• _Exercise_: Duplicate the lines of the listing below, between the line holding "y). Image resolution: width=1397 pixels, height=868 pixels." and the line holding "index location is", inclusive.
:: Provided records
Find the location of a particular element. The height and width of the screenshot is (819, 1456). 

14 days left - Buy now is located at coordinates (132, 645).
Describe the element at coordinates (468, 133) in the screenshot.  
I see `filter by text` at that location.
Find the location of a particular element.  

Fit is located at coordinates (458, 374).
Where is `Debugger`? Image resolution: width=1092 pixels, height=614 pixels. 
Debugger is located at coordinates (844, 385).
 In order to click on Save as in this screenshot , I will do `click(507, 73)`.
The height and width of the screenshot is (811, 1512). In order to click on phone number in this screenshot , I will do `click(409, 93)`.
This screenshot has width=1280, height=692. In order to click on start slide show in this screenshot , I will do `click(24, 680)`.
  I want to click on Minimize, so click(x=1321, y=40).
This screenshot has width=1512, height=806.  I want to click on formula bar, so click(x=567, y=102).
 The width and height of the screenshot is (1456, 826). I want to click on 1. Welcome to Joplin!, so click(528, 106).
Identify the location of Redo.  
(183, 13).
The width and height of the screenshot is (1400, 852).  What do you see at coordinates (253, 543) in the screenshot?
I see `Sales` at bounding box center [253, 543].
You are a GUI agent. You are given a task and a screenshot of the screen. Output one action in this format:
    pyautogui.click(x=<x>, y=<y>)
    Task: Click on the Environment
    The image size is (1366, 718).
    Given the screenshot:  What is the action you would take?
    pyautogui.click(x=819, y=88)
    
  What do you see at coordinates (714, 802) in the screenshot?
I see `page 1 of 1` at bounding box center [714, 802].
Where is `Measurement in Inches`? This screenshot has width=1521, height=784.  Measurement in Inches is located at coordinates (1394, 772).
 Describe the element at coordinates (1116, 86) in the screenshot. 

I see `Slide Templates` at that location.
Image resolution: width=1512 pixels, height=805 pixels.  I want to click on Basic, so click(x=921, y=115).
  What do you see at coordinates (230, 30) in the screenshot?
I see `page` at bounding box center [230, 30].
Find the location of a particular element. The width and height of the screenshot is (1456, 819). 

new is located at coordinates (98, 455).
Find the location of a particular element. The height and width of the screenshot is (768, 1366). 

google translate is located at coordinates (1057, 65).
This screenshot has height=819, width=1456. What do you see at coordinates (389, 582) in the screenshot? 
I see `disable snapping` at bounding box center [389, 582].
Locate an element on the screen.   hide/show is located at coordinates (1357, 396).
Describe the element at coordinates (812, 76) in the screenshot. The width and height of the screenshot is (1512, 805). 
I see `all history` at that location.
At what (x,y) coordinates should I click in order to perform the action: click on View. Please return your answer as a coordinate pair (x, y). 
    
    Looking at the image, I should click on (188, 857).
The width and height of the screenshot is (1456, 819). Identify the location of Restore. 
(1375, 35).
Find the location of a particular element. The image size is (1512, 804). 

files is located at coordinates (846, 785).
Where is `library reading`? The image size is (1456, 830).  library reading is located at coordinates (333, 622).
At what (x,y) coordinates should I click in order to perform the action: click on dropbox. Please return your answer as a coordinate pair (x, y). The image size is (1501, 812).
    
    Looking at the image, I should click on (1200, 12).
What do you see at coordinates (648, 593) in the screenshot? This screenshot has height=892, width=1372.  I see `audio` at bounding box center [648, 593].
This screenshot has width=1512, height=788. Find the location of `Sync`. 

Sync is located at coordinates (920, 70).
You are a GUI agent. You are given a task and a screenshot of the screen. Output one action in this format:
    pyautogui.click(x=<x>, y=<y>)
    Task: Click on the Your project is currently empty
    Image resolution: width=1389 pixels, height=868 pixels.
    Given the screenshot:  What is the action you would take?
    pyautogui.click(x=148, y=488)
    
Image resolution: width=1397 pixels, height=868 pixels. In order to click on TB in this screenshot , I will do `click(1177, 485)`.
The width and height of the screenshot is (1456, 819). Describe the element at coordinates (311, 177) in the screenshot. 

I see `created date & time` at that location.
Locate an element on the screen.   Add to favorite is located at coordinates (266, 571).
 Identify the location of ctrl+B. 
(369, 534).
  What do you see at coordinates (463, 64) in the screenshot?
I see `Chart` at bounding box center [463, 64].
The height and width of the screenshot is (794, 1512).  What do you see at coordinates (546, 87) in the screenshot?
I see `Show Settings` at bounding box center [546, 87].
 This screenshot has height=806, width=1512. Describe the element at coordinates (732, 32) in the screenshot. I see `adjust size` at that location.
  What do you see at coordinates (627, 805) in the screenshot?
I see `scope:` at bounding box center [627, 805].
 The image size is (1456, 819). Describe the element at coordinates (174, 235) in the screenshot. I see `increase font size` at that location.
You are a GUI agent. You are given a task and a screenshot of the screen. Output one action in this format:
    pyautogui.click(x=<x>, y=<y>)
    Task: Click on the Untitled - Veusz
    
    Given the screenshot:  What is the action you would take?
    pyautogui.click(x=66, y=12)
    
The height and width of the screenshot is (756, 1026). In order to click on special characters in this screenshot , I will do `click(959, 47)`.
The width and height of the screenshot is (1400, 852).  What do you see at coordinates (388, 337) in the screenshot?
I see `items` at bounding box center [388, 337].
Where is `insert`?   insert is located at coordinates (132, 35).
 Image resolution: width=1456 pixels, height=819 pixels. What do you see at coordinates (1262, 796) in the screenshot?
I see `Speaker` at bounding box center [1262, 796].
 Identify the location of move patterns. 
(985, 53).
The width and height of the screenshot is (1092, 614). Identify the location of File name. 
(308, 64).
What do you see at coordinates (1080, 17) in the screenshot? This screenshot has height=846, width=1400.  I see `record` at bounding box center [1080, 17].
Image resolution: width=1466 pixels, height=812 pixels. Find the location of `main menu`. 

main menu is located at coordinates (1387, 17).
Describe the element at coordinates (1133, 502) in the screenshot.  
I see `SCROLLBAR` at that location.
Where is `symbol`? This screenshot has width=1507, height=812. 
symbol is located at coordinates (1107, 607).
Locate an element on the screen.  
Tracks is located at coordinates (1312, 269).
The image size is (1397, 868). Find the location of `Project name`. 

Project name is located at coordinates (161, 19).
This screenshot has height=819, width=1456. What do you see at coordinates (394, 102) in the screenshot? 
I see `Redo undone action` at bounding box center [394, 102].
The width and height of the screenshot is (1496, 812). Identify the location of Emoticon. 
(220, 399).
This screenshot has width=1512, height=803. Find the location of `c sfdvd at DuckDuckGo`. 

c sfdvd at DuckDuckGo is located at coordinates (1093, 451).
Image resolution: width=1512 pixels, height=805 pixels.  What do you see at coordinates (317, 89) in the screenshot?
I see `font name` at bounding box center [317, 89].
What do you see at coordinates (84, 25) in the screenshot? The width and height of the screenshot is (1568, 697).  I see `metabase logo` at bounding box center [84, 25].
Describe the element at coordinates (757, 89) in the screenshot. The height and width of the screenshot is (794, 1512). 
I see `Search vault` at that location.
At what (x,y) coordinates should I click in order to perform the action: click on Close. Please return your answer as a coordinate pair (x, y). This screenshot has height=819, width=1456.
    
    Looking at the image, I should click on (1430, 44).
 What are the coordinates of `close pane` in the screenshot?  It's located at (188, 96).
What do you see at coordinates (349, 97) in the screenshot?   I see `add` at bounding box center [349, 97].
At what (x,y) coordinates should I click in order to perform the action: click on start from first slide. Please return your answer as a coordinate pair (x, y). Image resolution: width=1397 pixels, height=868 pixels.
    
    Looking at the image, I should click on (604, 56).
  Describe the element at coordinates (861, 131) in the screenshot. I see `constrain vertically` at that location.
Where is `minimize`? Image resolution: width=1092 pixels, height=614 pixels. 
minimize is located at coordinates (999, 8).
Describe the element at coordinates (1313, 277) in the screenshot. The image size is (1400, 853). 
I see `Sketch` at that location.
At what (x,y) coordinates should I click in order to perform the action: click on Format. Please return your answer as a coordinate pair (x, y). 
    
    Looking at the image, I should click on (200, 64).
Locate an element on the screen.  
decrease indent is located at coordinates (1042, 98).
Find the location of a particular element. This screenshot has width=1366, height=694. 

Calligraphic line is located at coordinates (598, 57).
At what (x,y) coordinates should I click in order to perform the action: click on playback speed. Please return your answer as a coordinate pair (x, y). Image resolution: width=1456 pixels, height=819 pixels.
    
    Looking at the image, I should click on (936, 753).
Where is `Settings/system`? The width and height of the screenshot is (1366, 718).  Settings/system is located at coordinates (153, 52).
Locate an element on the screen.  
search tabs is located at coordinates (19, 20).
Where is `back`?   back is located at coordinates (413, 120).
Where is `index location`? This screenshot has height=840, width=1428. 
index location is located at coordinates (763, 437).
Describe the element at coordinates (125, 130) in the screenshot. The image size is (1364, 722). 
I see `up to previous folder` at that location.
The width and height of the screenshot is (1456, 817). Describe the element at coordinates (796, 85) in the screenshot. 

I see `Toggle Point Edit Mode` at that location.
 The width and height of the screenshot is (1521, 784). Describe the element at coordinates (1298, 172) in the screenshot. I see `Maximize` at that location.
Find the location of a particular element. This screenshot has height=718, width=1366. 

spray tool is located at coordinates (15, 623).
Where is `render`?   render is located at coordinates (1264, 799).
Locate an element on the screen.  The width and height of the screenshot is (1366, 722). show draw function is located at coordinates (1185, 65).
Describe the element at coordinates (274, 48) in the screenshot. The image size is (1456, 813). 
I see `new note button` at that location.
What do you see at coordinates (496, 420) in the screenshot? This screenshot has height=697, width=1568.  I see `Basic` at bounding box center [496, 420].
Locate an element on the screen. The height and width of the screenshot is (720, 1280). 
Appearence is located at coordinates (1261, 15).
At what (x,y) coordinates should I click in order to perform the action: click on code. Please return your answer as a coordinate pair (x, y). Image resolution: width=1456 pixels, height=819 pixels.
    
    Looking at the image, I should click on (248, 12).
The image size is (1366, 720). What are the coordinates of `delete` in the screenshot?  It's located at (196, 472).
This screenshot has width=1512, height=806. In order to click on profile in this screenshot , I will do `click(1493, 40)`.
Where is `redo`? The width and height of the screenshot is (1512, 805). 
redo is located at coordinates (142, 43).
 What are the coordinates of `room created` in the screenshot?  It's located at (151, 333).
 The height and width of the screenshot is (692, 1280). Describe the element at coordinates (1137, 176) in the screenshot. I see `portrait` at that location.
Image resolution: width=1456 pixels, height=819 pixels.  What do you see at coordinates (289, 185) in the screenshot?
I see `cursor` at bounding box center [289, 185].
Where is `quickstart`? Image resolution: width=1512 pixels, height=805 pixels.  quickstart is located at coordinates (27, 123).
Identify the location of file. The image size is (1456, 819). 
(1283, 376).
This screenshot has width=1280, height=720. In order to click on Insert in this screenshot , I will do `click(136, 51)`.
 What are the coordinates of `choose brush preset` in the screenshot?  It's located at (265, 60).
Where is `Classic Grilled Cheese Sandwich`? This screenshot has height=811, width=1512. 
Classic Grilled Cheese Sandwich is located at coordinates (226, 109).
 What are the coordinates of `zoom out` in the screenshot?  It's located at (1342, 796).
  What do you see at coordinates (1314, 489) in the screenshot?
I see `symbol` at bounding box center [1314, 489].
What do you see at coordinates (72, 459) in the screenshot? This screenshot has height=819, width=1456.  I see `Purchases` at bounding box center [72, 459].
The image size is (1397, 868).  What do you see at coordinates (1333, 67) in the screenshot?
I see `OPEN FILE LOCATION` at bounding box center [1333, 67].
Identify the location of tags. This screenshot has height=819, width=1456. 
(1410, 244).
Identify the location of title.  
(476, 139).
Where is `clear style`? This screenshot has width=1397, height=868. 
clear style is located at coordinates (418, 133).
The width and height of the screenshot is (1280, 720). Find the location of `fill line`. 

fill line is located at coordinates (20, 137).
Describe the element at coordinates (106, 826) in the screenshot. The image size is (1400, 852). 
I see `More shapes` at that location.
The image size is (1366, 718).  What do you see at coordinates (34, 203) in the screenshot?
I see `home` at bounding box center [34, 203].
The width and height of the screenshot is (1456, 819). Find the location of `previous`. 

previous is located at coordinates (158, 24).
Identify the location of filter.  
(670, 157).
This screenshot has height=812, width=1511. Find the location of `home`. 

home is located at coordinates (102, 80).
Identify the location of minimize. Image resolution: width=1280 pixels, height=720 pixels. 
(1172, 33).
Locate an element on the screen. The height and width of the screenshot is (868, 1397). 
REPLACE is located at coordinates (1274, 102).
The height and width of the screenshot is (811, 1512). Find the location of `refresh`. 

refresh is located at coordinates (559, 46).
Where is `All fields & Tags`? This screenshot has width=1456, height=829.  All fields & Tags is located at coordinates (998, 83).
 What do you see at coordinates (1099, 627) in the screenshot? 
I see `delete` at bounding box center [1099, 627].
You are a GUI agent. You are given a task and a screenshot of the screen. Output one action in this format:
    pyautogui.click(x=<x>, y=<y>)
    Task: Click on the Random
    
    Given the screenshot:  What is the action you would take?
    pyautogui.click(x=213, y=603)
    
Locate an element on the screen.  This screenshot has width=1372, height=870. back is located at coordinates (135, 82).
::::
• _Task output_:
At what (x,y) coordinates should I click in order to perform the action: click on start from first slide. Please return your answer as a coordinate pair (x, y). Image resolution: width=1397 pixels, height=868 pixels.
    
    Looking at the image, I should click on (604, 56).
  Describe the element at coordinates (861, 131) in the screenshot. I see `constrain vertically` at that location.
Where is `minimize`? Image resolution: width=1092 pixels, height=614 pixels. 
minimize is located at coordinates (999, 8).
Describe the element at coordinates (1313, 277) in the screenshot. The image size is (1400, 853). 
I see `Sketch` at that location.
At what (x,y) coordinates should I click in order to perform the action: click on Format. Please return your answer as a coordinate pair (x, y). 
    
    Looking at the image, I should click on (200, 64).
Locate an element on the screen.  
decrease indent is located at coordinates (1042, 98).
Find the location of a particular element. This screenshot has width=1366, height=694. 

Calligraphic line is located at coordinates (598, 57).
At what (x,y) coordinates should I click in order to perform the action: click on playback speed. Please return your answer as a coordinate pair (x, y). Image resolution: width=1456 pixels, height=819 pixels.
    
    Looking at the image, I should click on (936, 753).
Where is `Settings/system`? The width and height of the screenshot is (1366, 718).  Settings/system is located at coordinates (153, 52).
Locate an element on the screen.  
search tabs is located at coordinates (19, 20).
Where is `back`?   back is located at coordinates (413, 120).
Where is `index location`? This screenshot has height=840, width=1428. 
index location is located at coordinates (763, 437).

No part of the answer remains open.